------ Exercise materials ------

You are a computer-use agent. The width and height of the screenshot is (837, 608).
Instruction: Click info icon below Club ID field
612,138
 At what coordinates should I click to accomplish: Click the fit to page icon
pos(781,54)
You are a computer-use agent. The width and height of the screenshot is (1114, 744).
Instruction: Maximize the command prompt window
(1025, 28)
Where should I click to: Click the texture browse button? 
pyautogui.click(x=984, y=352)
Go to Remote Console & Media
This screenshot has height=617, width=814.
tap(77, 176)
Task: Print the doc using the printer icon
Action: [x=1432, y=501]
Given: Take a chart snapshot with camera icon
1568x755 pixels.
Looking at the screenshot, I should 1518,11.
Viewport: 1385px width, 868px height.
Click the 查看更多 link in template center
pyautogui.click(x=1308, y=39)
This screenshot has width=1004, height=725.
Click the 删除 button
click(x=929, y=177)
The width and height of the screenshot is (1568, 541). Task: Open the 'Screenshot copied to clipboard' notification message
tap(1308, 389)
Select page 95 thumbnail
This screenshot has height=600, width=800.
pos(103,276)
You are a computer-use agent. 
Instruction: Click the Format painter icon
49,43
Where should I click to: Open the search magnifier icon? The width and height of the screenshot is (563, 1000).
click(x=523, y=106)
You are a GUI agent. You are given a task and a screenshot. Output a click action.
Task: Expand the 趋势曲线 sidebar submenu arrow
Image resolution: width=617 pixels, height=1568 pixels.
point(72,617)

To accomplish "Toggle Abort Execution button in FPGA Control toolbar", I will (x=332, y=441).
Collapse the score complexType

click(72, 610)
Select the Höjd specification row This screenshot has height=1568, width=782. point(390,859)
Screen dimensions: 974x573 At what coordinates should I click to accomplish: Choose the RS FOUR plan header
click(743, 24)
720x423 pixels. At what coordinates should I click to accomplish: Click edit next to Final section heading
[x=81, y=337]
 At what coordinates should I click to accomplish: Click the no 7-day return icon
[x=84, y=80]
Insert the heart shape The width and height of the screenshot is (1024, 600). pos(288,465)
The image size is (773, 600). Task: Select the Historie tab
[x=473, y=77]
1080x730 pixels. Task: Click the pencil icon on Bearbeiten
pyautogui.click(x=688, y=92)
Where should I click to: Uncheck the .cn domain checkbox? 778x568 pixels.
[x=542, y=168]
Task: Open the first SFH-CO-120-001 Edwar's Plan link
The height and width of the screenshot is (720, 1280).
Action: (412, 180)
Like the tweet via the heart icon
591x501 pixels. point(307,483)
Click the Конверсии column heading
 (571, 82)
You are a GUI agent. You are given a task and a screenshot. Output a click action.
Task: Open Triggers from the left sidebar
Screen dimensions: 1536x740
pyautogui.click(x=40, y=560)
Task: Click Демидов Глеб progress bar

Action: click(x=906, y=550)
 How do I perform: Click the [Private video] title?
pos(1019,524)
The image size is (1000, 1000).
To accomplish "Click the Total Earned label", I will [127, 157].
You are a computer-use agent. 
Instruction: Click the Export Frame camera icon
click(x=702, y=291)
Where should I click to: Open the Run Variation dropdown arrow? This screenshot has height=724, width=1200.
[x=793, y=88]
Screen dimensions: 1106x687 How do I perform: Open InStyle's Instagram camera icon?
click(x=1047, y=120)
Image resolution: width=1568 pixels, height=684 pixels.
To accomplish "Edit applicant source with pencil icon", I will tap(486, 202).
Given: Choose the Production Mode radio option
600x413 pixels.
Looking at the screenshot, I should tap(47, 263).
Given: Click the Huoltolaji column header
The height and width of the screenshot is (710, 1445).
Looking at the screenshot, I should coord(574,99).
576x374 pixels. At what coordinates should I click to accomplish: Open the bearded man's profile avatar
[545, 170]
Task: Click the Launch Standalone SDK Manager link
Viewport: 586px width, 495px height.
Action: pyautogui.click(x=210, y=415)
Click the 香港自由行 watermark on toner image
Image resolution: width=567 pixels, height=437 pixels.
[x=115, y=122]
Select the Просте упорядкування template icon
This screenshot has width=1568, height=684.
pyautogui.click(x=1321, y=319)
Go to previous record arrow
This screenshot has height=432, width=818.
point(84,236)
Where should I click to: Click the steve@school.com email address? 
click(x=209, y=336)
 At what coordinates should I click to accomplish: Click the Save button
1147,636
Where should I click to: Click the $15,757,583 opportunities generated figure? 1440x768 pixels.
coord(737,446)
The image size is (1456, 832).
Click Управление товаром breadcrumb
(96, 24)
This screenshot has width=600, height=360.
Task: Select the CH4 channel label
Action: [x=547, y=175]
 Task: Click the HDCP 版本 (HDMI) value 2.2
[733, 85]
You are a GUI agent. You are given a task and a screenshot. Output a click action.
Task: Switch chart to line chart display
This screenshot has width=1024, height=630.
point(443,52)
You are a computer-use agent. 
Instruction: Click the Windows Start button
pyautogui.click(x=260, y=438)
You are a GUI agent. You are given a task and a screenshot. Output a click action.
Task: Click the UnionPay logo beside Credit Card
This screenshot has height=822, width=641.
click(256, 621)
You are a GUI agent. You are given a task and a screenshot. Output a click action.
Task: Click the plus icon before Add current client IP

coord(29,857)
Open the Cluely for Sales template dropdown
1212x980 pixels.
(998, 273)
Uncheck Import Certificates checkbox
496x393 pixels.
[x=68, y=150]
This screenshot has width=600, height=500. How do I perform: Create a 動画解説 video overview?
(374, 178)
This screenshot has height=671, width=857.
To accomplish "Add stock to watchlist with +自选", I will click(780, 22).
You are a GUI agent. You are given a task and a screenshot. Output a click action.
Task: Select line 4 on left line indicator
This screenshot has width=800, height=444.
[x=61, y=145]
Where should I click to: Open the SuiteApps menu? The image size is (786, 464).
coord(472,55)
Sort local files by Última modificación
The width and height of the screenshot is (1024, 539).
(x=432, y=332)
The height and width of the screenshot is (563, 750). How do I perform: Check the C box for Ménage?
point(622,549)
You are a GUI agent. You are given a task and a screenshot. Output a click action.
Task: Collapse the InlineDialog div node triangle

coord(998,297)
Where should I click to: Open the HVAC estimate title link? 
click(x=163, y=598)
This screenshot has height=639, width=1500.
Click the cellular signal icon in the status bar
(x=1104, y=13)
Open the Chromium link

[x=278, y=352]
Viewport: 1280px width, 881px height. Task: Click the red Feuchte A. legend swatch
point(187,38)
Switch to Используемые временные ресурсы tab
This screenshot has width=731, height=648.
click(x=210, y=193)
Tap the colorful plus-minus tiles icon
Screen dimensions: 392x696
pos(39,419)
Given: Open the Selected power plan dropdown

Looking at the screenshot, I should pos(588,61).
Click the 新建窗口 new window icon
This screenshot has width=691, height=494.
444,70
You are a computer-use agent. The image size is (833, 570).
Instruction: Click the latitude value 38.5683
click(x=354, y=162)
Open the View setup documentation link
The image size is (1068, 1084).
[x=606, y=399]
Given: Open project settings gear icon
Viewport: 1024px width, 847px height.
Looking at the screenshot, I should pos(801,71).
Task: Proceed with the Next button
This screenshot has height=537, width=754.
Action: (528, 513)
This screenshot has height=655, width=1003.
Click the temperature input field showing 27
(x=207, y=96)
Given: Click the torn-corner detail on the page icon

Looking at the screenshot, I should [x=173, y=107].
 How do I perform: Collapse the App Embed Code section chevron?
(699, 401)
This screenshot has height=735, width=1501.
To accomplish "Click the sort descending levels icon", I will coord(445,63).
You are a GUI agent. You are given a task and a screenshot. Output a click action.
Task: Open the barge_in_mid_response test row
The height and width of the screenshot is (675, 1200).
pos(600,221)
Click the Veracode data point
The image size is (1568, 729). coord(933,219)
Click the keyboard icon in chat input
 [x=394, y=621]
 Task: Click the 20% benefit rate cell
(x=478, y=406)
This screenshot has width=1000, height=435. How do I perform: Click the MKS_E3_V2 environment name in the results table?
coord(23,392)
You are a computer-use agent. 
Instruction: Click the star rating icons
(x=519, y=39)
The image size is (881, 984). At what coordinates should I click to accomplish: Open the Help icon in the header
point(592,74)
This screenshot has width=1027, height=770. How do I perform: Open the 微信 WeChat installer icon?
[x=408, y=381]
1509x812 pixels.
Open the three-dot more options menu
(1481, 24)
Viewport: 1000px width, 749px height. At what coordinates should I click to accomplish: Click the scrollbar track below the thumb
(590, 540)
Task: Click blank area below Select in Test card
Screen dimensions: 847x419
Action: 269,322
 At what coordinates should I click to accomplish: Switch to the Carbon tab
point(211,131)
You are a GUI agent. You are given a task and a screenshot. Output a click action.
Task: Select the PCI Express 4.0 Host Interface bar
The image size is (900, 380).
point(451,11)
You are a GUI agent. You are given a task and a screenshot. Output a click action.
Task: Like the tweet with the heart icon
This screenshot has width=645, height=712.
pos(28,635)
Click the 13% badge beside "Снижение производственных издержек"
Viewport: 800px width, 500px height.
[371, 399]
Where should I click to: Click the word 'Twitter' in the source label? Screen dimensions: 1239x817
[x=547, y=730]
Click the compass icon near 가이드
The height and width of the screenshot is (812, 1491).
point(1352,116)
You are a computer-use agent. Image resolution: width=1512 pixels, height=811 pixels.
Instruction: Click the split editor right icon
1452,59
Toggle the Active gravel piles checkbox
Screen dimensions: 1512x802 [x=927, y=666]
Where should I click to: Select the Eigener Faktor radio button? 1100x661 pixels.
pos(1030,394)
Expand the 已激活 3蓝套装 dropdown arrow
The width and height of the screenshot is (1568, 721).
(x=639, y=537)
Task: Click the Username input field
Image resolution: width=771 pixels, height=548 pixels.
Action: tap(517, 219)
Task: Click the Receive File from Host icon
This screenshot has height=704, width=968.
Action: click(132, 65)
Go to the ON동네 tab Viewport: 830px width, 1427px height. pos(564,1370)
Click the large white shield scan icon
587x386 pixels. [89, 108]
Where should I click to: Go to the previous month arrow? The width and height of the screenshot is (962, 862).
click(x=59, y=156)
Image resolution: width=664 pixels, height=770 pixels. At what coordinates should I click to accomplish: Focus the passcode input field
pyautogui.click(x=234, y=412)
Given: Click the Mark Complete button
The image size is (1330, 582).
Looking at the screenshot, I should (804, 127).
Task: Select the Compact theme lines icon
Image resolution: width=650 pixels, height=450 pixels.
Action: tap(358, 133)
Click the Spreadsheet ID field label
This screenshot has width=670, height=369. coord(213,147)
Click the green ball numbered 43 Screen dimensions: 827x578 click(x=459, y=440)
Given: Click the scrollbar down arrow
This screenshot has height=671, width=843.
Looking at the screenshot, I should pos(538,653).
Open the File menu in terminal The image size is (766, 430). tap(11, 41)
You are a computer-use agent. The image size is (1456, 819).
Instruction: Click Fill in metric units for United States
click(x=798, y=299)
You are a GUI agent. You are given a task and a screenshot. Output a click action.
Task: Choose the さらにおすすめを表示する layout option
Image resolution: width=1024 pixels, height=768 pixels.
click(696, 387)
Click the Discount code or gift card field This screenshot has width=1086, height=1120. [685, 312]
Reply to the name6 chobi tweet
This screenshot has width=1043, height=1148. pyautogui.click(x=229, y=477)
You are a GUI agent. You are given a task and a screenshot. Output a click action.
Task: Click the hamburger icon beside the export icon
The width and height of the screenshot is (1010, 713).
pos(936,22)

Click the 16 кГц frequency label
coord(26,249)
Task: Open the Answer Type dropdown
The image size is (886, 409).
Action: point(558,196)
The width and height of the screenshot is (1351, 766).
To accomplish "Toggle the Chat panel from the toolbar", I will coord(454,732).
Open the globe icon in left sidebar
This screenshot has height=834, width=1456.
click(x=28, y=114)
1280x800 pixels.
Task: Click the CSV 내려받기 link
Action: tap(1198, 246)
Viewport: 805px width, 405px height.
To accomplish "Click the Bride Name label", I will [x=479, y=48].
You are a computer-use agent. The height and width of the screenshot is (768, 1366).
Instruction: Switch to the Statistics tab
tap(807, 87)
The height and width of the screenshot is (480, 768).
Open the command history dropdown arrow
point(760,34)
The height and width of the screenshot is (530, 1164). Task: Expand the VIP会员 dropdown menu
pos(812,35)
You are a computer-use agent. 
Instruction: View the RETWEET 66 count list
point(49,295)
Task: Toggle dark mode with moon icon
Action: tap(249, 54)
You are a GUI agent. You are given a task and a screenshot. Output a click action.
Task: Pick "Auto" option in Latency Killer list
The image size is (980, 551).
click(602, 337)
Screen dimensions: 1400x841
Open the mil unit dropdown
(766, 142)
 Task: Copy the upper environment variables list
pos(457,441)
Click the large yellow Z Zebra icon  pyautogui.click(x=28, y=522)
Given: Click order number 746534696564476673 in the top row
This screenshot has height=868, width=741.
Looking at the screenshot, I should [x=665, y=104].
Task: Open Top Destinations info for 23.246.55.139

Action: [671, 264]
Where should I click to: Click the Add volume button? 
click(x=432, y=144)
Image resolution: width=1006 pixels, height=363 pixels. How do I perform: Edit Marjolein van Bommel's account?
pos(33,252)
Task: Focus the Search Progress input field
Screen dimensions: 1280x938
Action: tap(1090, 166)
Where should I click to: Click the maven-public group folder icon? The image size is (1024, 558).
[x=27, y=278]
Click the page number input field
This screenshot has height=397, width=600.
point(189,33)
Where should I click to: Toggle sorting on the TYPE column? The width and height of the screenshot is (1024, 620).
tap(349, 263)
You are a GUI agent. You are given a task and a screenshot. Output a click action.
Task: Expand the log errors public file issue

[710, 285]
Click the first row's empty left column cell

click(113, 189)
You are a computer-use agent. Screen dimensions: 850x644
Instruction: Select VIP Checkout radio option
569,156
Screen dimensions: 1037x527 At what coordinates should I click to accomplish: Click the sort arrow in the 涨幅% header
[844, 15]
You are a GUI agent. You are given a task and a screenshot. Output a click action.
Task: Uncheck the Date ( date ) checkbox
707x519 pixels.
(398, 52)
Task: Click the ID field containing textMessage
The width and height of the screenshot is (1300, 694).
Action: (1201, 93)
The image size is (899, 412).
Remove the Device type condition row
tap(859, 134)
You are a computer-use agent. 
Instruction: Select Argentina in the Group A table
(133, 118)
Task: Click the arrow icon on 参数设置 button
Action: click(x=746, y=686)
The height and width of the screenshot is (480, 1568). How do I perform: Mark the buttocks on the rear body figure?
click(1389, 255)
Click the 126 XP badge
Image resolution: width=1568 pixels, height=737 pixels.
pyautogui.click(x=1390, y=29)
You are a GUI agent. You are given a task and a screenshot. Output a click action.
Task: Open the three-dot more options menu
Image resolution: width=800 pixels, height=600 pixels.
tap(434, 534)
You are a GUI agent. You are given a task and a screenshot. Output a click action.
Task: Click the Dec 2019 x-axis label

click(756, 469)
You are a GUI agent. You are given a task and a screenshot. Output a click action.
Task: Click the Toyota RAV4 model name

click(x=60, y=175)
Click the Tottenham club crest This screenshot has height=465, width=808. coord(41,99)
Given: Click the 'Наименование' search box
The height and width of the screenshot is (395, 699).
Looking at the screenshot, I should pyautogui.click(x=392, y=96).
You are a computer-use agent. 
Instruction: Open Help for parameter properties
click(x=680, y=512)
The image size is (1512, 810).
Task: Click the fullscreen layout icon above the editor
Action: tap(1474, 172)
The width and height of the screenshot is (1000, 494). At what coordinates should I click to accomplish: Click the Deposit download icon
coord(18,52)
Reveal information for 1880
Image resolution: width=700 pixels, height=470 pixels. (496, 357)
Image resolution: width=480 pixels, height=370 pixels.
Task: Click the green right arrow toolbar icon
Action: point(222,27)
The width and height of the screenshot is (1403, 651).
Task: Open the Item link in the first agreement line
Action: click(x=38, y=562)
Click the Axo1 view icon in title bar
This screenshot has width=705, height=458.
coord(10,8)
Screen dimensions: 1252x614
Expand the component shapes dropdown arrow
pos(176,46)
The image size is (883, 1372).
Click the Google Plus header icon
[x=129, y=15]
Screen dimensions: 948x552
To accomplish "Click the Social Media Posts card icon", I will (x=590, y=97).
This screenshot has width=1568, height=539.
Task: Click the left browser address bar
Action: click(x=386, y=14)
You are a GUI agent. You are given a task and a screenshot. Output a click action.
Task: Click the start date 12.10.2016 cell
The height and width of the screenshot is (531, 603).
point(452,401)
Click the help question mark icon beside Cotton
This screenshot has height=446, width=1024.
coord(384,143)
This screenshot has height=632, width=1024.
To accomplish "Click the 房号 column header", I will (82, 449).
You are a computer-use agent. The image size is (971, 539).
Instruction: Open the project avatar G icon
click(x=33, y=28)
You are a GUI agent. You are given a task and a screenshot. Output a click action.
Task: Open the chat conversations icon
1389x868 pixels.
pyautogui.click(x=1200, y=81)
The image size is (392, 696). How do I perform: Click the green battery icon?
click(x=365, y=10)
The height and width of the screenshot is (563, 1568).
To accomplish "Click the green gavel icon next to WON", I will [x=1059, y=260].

------

In the listing above, find the line holding "This screenshot has width=1568, height=684." and the line holding "Task: Click the UnionPay", then output those two lines and every line between them exactly.

Task answer
This screenshot has width=1568, height=684.
pyautogui.click(x=1321, y=319)
Go to previous record arrow
This screenshot has height=432, width=818.
point(84,236)
Where should I click to: Click the steve@school.com email address? 
click(x=209, y=336)
 At what coordinates should I click to accomplish: Click the Save button
1147,636
Where should I click to: Click the $15,757,583 opportunities generated figure? 1440x768 pixels.
coord(737,446)
The image size is (1456, 832).
Click Управление товаром breadcrumb
(96, 24)
This screenshot has width=600, height=360.
Task: Select the CH4 channel label
Action: [x=547, y=175]
 Task: Click the HDCP 版本 (HDMI) value 2.2
[733, 85]
You are a GUI agent. You are given a task and a screenshot. Output a click action.
Task: Switch chart to line chart display
This screenshot has width=1024, height=630.
point(443,52)
You are a computer-use agent. 
Instruction: Click the Windows Start button
pyautogui.click(x=260, y=438)
You are a GUI agent. You are given a task and a screenshot. Output a click action.
Task: Click the UnionPay logo beside Credit Card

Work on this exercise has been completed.